I could give them something the day after, but thats not part of the magic, the magic is going round in your costume and learning your party piece and getting a haul and sorting it all out afterwards.

In theory its social bonding, and builds community spirit, but its not much community if you don't recognise 90% of the kids (and I recognise loads of kids and I'm involved in various scouts and PTA etc).
Ugh, I'm so conflicted.

alittleprivacy · 31/10/2025 12:57

Weirdest · 31/10/2025 12:35

I think trick or treat is more of an American thing, it always seems naff in England. But I totally remember random kids knocking on the door when I was a child, so I assume that’s the done thing.

Do you really know so little about the heritage of your own islands that you don't know it's a Celtic tradition, brought to America by immigrants from Britain and Ireland?

Ionlymakejokestodistractmyself · 31/10/2025 12:58

Chesticles · 31/10/2025 12:45

I am conflicted by this every year. about 10 years ago my street was very into halloween. We all decorated, and there was lots of local kids coming round. However about 5 years ago it got too much, there were people coming from miles, literally minibuses of them. I was giving out hundreds of sweets, (funsize mars bars) and I counted afterwards one year I gave out 180. It was actually unpleasant as there was just a constant queue at the door, and about 50% of people didn't even say thanks, or have a joke or anything. I ended up feeling a bit mugged.

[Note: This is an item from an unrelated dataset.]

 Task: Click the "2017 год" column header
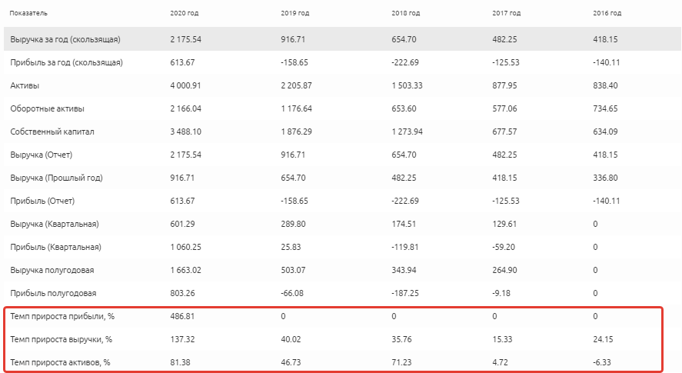(506, 13)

I've given up now. My kids are older, as are a lot of the other kids in the street. However I feel sad for the younger kids in the street as they don't get to experience the fun my kids had. I feel a bit of a grinch, do I really begrudge giving kids sweets? But when it stops being fun, and is just a chore for me, then yes I do. Its lights out at mine tonight.

This is insane!

It's a little bit like this on a street near me - the residents really go for it decor wise and it's fantastic to see. They do get a lot of visitors from neighbouring streets.

But I do feel sorry for the people doling out sweets!

Personally op while kids love the sweets I don't want mine to have a big "haul!" It's more about seeing all the cool decorations. But the sweets certainly motivate them...

SwimmingPoolWater · 31/10/2025 12:58

YABU. I just buy a certain number of sweets and when they’re gone the pumpkins come in. It doesn’t bother me if the kids are local or not because I’ve spent what I think is appropriate and that’s that 🤷‍♀️ 🧙 🎃

Zov · 31/10/2025 12:58

cityanalyst678 · 31/10/2025 12:55

I think there should be an age limit. Gangs of teenagers do not need to be trick or treating.

Too much of a blanket statement. We have teenagers Trick or Treating in our village, up to about 14-15. And they are really well behaved with amazing outfits.

As long as they are well behaved, they don't need to be 12 or under!

Digdongdoo · 31/10/2025 12:58

We get loads of kids from all over as the next street from us goes all out. I think it's great. In the current social climate, positive interactions should be encouraged - I don't give a shit whether they live round the corner or a mile away.
We hand out sweets until we run out, or it's bed time.

Digdongdoo · 31/10/2025 13:00

cityanalyst678 · 31/10/2025 12:55

I think there should be an age limit. Gangs of teenagers do not need to be trick or treating.

Aww why? As long as they're polite and make some sort of effort with a costume it's fine.
And we moan that they grow up too quick and sit in their rooms on their phones all the time...

Zov · 31/10/2025 13:01

alittleprivacy · 31/10/2025 12:57

Do you really know so little about the heritage of your own islands that you don't know it's a Celtic tradition, brought to America by immigrants from Britain and Ireland?

Exactly! That's what I said earlier. I always cringe when I see people claiming that Trick Or Treat is 'American nonsense!' 😬 Errrrr, it's not.

.

RubySquid · 31/10/2025 13:01

You must be older than me then( I'm 53) as trick mor treating was definitely around when I was a kid.